Short exercise 1: Return the passage of the Dirty Pair episode review from "Just as Kei" to "heroes themselves are.", word for word.
Short exercise 2: Extend the Dirty Pair episode review past its final sentence.

Thursday, November 20, 2014

“Never go to war. Especially with yourself.”: Red Eyes are the Sign of Hell



Just like its main characters, Dirty Pair as a franchise is an expert in the art of obfuscating comedy. On the surface, this series seems to the uninitiated to be the most ridiculous thing ever, and even the title story of The Great Adventure of the Dirty Pair played out very much akin to a straightforward parody of pulp sci-fi and space opera tropes, and even of Haruka Takachiho's own Crusher Joe. It's probably because of this that Dirty Pair possesses the hyper-niche, marginal status it does. This *also* means that Dirty Pair is able to quietly do something flagrantly radical and openly experimental and go completely unnoticed and uncredited except by a handful of ardent admirers because it's not the kind of series that sort of thing is necessarily expected of.

Just as Kei and Yuri can make wisecracks and giggle disarmingly in the middle of a crisis, so does Dirty Pair's reputation keep it as fiercely marginal as its heroes themselves are.

Which is why episodes like this one are Dirty Pair's secret weapon. “Red Eyes are the Sign of Hell” is, without question, the darkest, most sombre story this franchise has done to date, at least on screen. It's also one of the best. Even though Affair of Nolandia definitely had its more contemplative moments and had that one admittedly disturbing bit of psychological and body horror, it was on the whole a tight, jaunty, engrossing piece that kept the audience engaged from start to finish. Even “Criados' Heartbeat” had to throw out a subplot about the girls' vacation and Kei getting ready for a date and kept an upbeat tone throughout. This though is genuinely difficult to look at sometimes: This episode has a body count to make both Doctor Who and the original Star Trek blush, and I'm pretty sure every single supporting character introduced here gets gruesomely and ruthlessly killed off by the end of it. But more importantly, these deaths are absolutely not played for cheap shock value or sensationalism: Each and every one is played as a tragic loss and an unconscionable blow, which is only to be expected given this episode deals in some of the most incandescent anti-imperialist rage I've ever seen from Dirty Pair.

Recorded data:
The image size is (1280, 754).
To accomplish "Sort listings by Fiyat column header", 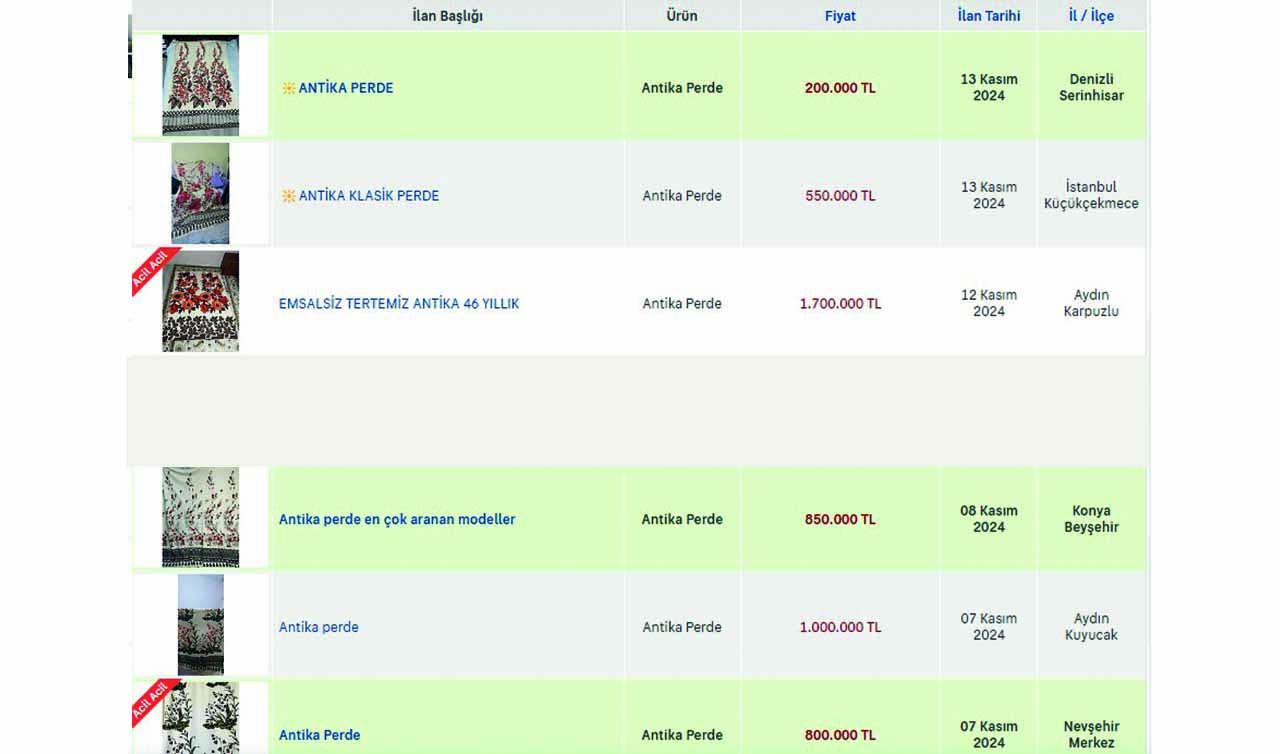I will [840, 16].
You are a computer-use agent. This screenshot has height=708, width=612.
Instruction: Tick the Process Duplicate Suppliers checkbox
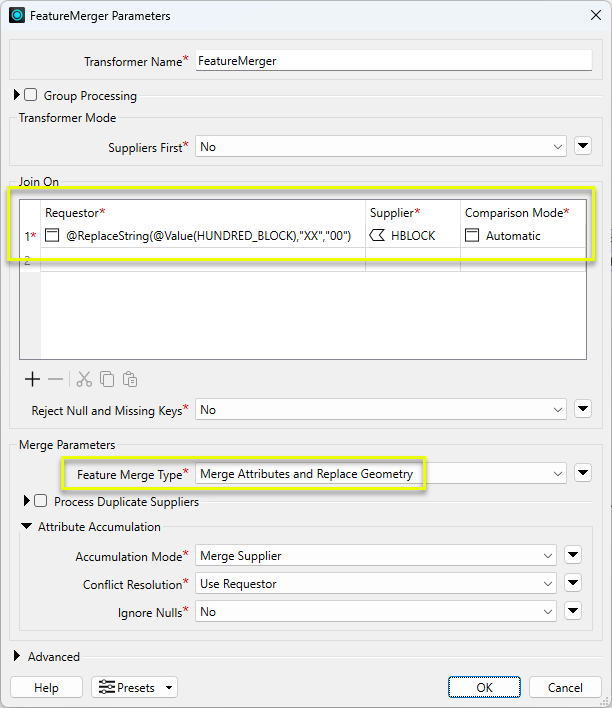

Final answer 1:
Just as Kei and Yuri can make wisecracks and giggle disarmingly in the middle of a crisis, so does Dirty Pair's reputation keep it as fiercely marginal as its heroes themselves are.

Final answer 2:
“Red Eyes are the Sign of Hell” is a perfect case study for exactly why “That Little Girl Is Older Than Us. The Preservation Was a Success?!” was plainly the misstep it was. The plot here is absolutely no less formulaic or predictable than it was in that episode, but it absolutely doesn't matter. Kei and Yuri are dispatched to a planet whose government is embroiled in a thirty year war with a rebel faction that was on the verge of signing a peace treaty before a group of elite assassins showed up and started indiscriminately slaughtering the rebels, serving to escalate the war even further. The show wastes no time in letting us know what we're in for, by the way, with the assassins, who the camera shoots essentially as horror movie monsters, showing up and gunning down an entire platoon of rebel soldiers in the *teaser*. While there, the girls run into a freelance arms dealer by the name of Mazoho with whom Yuri had unspecified prior dealings with. Pretty soon its revealed the assassins are actually kidnapped soldiers from other planets who have been brainwashed into acting out a terrorist campaign against the rebels by a third party interested in prolonging the war.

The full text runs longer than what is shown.